▶ **DOCUMENT TEXT**
--------------------------------------------------
When Gatekeepers Become Allies, Everybody Wins

Having migrated much of our lives online this past year, it can be hard to remember that roughly half of the world isn’t online or digitally savvy enough to access 21st century jobs. These numbers increase drastically as we zoom in on women and other excluded groups. As part of our series on the future of Gender justice, social entrepreneur Regina Honu walks us through how to create opportunities for thousands of women to thrive in the tech work force.

Zeynep Meydanoglu: Soronko Academy, your organization, offers tech trainings for women, but it’s about so much more than that, right?

Regina Honu: Yes. It’s not enough to train women in digital skills, we want them to use these skills to solve a problem, better their lives, or contribute to society. It’s about connecting women to dignified and fulfilling work. To that end, we’ve set up a business that is run by the women trained at the Soronko Academy. It’s one thing to learn something in a classroom setting and another to be able to meet customer deadlines, to speak up, to be confident, to be able to negotiate. So we simulate those experiences. And the profits from this business are used to train more women through our foundation. Over the years, we have become the go-to place for any organization looking to recruit women into their tech companies. At the policy level, we are also bringing our expertise to a national campaign called “TVET (Technical and Vocational Education and Training Role Models.” We are shaping the creation of an Information Communication Technology (ICT) body in the country and working with Mastercard Foundation as part of consortium of partners in the Young Africa works project to ensure that 2.1 million Ghanaian women connect to dignified and fulfilling work.
--------------------------------------------------
▶ **GIVEN DATA**
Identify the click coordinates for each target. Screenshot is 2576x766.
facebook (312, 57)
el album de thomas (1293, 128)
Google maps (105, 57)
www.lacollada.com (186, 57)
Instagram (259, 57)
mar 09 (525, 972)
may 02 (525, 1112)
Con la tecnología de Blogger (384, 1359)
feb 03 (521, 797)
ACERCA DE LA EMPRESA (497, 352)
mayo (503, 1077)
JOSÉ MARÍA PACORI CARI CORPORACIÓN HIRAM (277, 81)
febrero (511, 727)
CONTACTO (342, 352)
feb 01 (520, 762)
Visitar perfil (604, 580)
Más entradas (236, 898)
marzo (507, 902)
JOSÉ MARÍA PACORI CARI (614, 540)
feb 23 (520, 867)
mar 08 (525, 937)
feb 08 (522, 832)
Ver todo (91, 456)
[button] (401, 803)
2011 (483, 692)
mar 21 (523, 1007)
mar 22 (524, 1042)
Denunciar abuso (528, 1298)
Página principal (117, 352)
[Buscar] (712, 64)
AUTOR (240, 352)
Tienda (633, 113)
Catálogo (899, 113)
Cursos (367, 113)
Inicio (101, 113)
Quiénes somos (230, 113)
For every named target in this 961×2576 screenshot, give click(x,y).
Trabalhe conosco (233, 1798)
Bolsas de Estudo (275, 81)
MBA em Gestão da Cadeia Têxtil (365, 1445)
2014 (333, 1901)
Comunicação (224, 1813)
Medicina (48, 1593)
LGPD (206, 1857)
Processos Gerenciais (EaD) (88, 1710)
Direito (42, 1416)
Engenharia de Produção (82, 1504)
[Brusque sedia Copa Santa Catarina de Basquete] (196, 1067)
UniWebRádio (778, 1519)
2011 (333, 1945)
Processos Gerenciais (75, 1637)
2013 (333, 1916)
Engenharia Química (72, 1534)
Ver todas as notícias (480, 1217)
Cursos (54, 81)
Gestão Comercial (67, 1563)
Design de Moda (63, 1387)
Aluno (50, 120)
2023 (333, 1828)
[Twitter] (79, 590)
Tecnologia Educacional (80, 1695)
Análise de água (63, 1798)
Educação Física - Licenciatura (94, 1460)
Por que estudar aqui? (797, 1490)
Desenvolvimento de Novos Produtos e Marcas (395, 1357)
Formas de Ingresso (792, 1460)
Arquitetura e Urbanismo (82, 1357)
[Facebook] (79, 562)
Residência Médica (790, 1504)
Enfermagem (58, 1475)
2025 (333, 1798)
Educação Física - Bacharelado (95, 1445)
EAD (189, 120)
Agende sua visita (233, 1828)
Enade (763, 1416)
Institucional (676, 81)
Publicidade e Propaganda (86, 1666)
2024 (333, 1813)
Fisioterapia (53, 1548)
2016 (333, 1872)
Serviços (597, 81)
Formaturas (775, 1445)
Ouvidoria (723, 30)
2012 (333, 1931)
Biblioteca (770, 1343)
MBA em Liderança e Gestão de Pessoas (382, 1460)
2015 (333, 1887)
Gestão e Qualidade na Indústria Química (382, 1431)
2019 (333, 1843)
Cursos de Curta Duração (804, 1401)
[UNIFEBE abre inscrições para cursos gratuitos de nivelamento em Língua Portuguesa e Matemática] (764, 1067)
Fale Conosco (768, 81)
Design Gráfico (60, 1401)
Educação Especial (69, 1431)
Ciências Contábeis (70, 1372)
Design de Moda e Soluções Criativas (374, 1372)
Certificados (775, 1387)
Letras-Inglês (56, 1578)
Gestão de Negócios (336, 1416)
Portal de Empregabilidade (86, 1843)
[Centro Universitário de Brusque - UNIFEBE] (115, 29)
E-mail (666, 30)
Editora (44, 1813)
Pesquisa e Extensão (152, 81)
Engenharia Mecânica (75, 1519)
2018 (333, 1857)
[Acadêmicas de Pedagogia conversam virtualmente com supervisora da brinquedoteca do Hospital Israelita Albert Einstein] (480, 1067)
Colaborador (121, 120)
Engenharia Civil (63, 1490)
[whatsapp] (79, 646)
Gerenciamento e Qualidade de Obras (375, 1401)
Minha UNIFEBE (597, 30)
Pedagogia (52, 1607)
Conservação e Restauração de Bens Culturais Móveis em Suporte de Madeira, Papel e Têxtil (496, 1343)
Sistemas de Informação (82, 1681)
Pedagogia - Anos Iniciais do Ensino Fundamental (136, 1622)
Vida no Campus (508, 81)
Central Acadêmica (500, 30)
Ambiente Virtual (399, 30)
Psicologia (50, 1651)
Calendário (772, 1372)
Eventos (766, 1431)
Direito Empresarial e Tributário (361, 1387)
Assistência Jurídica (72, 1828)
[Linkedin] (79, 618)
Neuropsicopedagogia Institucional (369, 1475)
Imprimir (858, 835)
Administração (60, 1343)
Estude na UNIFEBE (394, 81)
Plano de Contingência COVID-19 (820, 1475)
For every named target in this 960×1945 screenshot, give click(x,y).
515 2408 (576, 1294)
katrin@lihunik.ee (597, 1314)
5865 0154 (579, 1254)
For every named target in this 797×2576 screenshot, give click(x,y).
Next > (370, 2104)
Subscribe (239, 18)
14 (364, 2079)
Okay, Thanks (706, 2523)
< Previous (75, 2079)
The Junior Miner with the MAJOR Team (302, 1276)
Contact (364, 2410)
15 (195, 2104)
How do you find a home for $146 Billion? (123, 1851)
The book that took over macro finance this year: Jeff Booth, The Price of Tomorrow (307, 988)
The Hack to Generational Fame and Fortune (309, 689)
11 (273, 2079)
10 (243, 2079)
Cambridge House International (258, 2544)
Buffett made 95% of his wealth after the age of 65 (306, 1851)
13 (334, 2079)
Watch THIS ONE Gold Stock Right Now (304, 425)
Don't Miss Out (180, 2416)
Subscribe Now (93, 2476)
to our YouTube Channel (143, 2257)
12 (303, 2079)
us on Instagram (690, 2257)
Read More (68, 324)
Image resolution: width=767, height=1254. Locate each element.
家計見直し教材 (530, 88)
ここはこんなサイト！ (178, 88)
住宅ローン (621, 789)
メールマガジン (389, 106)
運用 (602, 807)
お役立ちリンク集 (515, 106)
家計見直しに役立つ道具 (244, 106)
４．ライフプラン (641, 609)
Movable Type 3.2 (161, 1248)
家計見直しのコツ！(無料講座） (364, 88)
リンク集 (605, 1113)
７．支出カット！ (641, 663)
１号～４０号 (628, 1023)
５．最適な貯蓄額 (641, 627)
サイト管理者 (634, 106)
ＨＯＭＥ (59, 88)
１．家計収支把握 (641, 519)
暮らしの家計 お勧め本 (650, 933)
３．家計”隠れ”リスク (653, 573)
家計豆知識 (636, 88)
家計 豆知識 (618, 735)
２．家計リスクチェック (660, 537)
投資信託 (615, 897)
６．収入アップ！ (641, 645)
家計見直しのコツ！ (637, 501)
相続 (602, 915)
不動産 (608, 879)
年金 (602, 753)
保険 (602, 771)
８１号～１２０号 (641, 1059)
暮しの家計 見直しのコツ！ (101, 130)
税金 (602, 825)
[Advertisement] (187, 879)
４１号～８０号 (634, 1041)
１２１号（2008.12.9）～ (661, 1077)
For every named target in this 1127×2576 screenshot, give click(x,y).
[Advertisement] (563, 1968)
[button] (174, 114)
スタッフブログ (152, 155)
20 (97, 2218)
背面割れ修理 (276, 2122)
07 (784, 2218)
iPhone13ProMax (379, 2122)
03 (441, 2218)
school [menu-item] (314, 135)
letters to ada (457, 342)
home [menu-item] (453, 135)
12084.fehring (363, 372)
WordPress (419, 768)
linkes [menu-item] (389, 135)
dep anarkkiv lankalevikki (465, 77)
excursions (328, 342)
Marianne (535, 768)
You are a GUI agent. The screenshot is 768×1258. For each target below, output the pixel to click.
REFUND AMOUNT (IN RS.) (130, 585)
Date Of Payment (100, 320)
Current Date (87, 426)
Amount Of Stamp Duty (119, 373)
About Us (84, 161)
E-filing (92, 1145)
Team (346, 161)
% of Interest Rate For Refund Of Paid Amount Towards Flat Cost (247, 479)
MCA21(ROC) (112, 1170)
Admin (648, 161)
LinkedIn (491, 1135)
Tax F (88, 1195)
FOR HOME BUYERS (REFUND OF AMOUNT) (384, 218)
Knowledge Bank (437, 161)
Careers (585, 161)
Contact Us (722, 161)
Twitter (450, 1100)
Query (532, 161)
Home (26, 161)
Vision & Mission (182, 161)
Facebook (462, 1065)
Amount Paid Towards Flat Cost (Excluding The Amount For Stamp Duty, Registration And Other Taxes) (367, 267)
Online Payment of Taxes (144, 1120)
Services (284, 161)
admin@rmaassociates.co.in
--------------------------------------------------
▶ **TASK TO CARRY OUT**
In the Soronko Academy interview, what are the profits from the business run by the women trained at the academy used for?

▶ **EXERCISE RESPONSE**
They are used to train more women through the organization's foundation.